» INSTRUCTION
Copy out all the items below, putting "button" wherever "icon" appears and leaving everything else as it is.

» GIVEN INFORMATION
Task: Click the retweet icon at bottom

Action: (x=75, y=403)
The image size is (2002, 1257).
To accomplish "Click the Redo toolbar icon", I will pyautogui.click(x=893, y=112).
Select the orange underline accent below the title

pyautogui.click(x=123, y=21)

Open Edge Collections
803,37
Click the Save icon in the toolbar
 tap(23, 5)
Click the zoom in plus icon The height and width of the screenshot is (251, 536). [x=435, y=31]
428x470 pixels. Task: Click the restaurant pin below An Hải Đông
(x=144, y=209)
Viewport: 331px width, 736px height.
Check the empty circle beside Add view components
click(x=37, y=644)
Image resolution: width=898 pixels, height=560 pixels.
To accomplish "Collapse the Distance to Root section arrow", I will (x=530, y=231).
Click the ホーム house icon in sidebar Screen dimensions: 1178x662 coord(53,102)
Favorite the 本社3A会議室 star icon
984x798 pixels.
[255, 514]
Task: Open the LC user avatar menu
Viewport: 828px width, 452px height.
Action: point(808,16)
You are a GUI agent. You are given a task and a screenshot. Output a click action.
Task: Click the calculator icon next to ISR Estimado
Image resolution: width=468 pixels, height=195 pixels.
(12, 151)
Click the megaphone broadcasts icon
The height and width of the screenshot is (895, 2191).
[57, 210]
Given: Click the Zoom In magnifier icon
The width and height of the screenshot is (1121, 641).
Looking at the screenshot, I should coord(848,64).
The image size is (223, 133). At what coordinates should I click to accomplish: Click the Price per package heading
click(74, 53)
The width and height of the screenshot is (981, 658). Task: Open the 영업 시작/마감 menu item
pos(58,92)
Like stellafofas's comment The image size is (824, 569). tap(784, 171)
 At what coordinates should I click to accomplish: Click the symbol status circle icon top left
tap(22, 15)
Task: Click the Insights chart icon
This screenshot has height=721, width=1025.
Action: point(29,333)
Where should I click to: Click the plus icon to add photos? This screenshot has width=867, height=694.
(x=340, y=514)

» COMPLETED EXERCISE
Task: Click the retweet button at bottom

Action: (x=75, y=403)
The image size is (2002, 1257).
To accomplish "Click the Redo toolbar button", I will pyautogui.click(x=893, y=112).
Select the orange underline accent below the title

pyautogui.click(x=123, y=21)

Open Edge Collections
803,37
Click the Save button in the toolbar
 tap(23, 5)
Click the zoom in plus button The height and width of the screenshot is (251, 536). [x=435, y=31]
428x470 pixels. Task: Click the restaurant pin below An Hải Đông
(x=144, y=209)
Viewport: 331px width, 736px height.
Check the empty circle beside Add view components
click(x=37, y=644)
Image resolution: width=898 pixels, height=560 pixels.
To accomplish "Collapse the Distance to Root section arrow", I will (x=530, y=231).
Click the ホーム house button in sidebar Screen dimensions: 1178x662 coord(53,102)
Favorite the 本社3A会議室 star button
984x798 pixels.
[255, 514]
Task: Open the LC user avatar menu
Viewport: 828px width, 452px height.
Action: point(808,16)
You are a GUI agent. You are given a task and a screenshot. Output a click action.
Task: Click the calculator button next to ISR Estimado
Image resolution: width=468 pixels, height=195 pixels.
(12, 151)
Click the megaphone broadcasts button
The height and width of the screenshot is (895, 2191).
[57, 210]
Given: Click the Zoom In magnifier button
The width and height of the screenshot is (1121, 641).
Looking at the screenshot, I should coord(848,64).
The image size is (223, 133). At what coordinates should I click to accomplish: Click the Price per package heading
click(74, 53)
The width and height of the screenshot is (981, 658). Task: Open the 영업 시작/마감 menu item
pos(58,92)
Like stellafofas's comment The image size is (824, 569). tap(784, 171)
 At what coordinates should I click to accomplish: Click the symbol status circle button top left
tap(22, 15)
Task: Click the Insights chart button
This screenshot has height=721, width=1025.
Action: point(29,333)
Where should I click to: Click the plus button to add photos? This screenshot has width=867, height=694.
(x=340, y=514)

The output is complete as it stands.